“..one of the features of a vigorous and healthy democracy is that people are allowed to go out onto the streets and demonstrate. Thousands of demonstrations take place each year in London. Experience has shown that for the most part gatherings of this kind are peaceful. The police, on whom the responsibility of maintaining public order rests, seek to facilitate rather than impede their activities.”
– Lord Hope of Craighead, in the opening words of his leading judgment in the case of Austin v Metropolitan Police Commissioner [2009] 1 AC 564
In the Austin case, the House of Lords rejected a claim by a demonstrator (at an anti globalisation protest in 2001) for damages against the police for wrongful imprisonment because the police had cordoned off the site of the protest and refused to allow people to leave. But the reason why the claim was rejected is instructive, and shows how a democracy ought to balance the rights to assemble of individuals with society’s need to maintain public order.
England’s highest court there recognised that “crowd control measures resorted to for public order and public safety reasons had to take account of the rights of the individual and the interests of the community” and should not be “arbitrary” in that “they were resorted to in good faith, were proportionate and were enforced for no longer than was reasonably necessary”. The House of Lords found in the Austin case that
“the police had been engaged in an unusually difficult exercise in crowd control which had as its aim the avoidance of personal injuries and damage to property and the dispersal as quickly as possible of a crowd bent on violence and impeding the police, and since the fact that the achievement of that aim had taken much longer than the police had expected was due to circumstances beyond their control, the police had acted reasonably and proportionately to prevent serious public disorder and violence; and that, accordingly, the restriction on the first claimant’s liberty which had resulted from being confined within the police cordon did not constitute an arbitrary deprivation of liberty”.
[Quoting from the headnote of the report]
Contrast this with the situation in Malaysia and the anti ISA protest held on Saturday, 1st August 2009.
Here, it seems that it is the task of the police to impede rather than facilitate the free expression of views. The police in Malaysia are quite clearly intent on acting as a tool of repression on behalf of the ruling government, ensuring that no dissenting voices are allowed to be heard. Even if there is no violence, nor any threat of violence, the police will violently disperse the assembly with tear gas, chemically laced water cannon and an outrageous and oppressive show of force.

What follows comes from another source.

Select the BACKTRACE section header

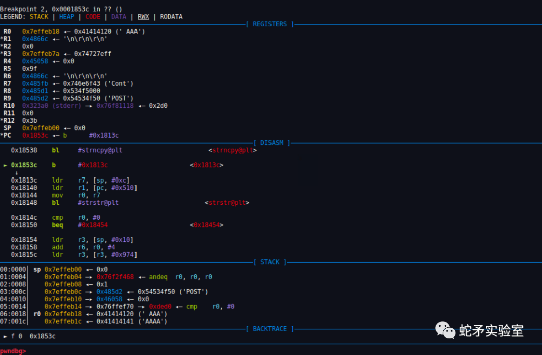269,329
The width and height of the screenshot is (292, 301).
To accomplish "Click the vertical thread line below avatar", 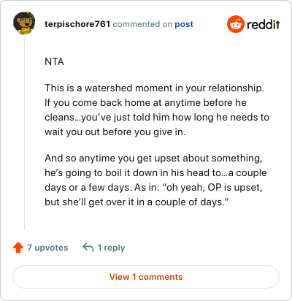I will click(x=24, y=133).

See the Al Jazeera report:
(Lawyer Puspawati Rosman is seen in the clip getting arrested for distributing the Bar Council’s Red Book pamphlet, giving advice to people on their rights when dealing with the police.)
And read the report from the monitoring team of lawyers from the Bar Council’s Human Rights Committee / Legal Aid Centre.

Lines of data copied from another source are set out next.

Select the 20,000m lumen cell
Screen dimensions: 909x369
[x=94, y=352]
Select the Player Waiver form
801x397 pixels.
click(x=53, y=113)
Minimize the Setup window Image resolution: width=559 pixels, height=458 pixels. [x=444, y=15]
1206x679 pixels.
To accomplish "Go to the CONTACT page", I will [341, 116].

The police closed down Kuala Lumpur on 1st August 2009 – the jam on the Federal Highway went on for at least 5 kilometres in the blazin hot sun. Many who wanted to go shopping at the PC Fair could not make it. A client of mine had to meet an important client of his from overseas to pass a completed project – he was unable to do so.
How stupid does the Government, and the police, think we are? Have they not learnt from the drubbing they got on March 8, 2008 in the aftermath of the BERSIH and HINDRAF rallies?
All the people I spoke to, whose lives were disrupted by the jams, did not blame the protestors. All of them lay the blame squarely on the police. It was a gross over reaction: “If they want to protest, just let them protest lah.”
A good protest disrupts one’s day to day life sufficiently so people look up, take interest and see what the protest is all about. In the end, the police actually helped the protestors achieve this! No one would have paid any attention to the protests, and why it happened, if not for the police over-reaction. Al Jazeera would not have reported it, nor would Thomas Fuller of the New York Times have written about it.
When they learnt what the protest was about, most Malaysians said: “Well of course the ISA is unjust. It was for the communists, but now where got communists any more? If someone is a terrorist, charge him in Court lah!”
So GMI should probably thank the police: the march would never have got this kind of publicity if we had a proper police force cognizant of their role in a democracy.